1. A system for the play of tournament poker comprising:
a seating arrangement that provides for face-offs between individual players among respective teams;
a system of rules that permit discernment of a team victory on the basis of the individual face-offs; and
a video capture system that permits a viewing audience to ascertain hole cards at issue among the individual face-offs.
2. The system of claim 1, wherein the system of rules permit a team captain to make player substitutions.
3. The system of claim 1, wherein the system of rules permit teams to call for a limited number of time-outs.
4. The system of claim 1, wherein the video capture system comprises electronics for selection and arrangement of captured images in combination with camera feed of the players at play in the tournament.
5. The system of claim 1, further comprising means for compiling information that characterizes a history of play for individual players on a team and for presenting the information to a team captain who has power to substitute players as 20 facilitated by presentation of the information.
6. A method for the play of tournament poker, the method comprising:
seating a plurality of players with a team association for play against a corresponding plurality of other players with a different team association to provide for face-off play between individual players among respective teams;
proceeding with poker play according to the face-offs to ascertain a winner of each face-off;
capturing video images that permit a viewing audience to ascertain hole cards at issue among the individual face-offs as the poker play proceeds; and
discerning a team victory on the basis of the individual face-offs.
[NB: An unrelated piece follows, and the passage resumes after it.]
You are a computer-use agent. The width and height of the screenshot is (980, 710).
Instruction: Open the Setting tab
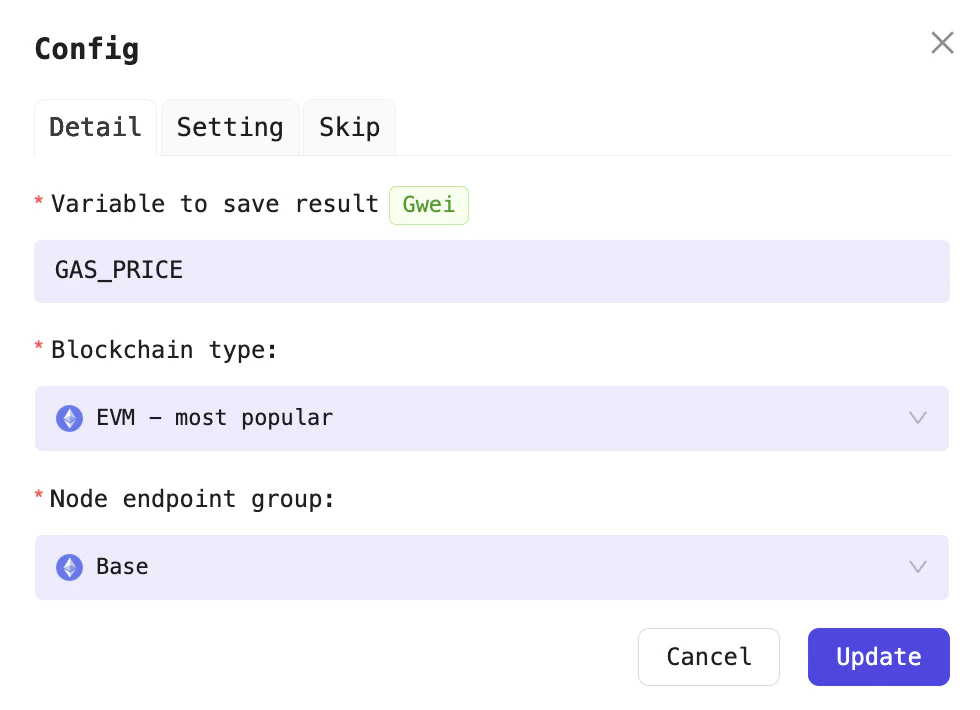[x=230, y=128]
7. The method of claim 6, further including a step of substituting players on the basis of selection by a team captain.
8. The method of claim 6, further including a step of halting the play of poker when a team member calls a time-out.
9. The method of claim 6, where the method further includes a step of using electronics to select and arrange captured video images for broadcast to a viewing audience.
10. The method of claim 6, further comprising:
compiling information that characterizes a history of play for individual players on a team, and
presenting the information to a team captain who has power to substitute players as facilitated by presentation of the information.
11. The method of claim 10, further comprising the team captain substituting a player after review of the information.
12. The method of claim 6, wherein the players for each team are selected through a collegiate competition.
13. A system for team poker play, the system comprising:
a table having a surface and a plurality of seat locations, wherein the table is configured for head-to-head competition between at least two teams; and
a plurality of transparent windows located in a surface of the table, wherein each transparent window is located adjacent one of the seat locations.
14. The system of claim 13, further comprising:
a video capture device located below at least one of the transparent windows to enable a video to be taken of hole cards held by a player; and
a display located below at least one of the transparent windows to display information pertaining to game play.
15. The system of claim 13, further comprising rim lights around an outer edge of the table that illuminate to indicate the occurrence of an event at the table.
16. The system of claim 13, further comprising a plurality of sets of tilt lights on the surface of the table, wherein each of the sets of tilt lights are associated with one of the seat locations, the sets of tilt lights configured to illuminate to indicate the number of times that a player at the associated seat location has tilted.
17. The system of claim 13, further comprising means for dealing cards at the table.
18. The system of claim 13, further comprising a team captain seating location associated with the table.
19. The system of claim 18, further comprising a time-out button on the surface of the table and associated with the team captain seating location, to enable the team captain to declare a time-out.
20. The system of claim 18, further comprising a production booth at the table and associated with the team captain seating location.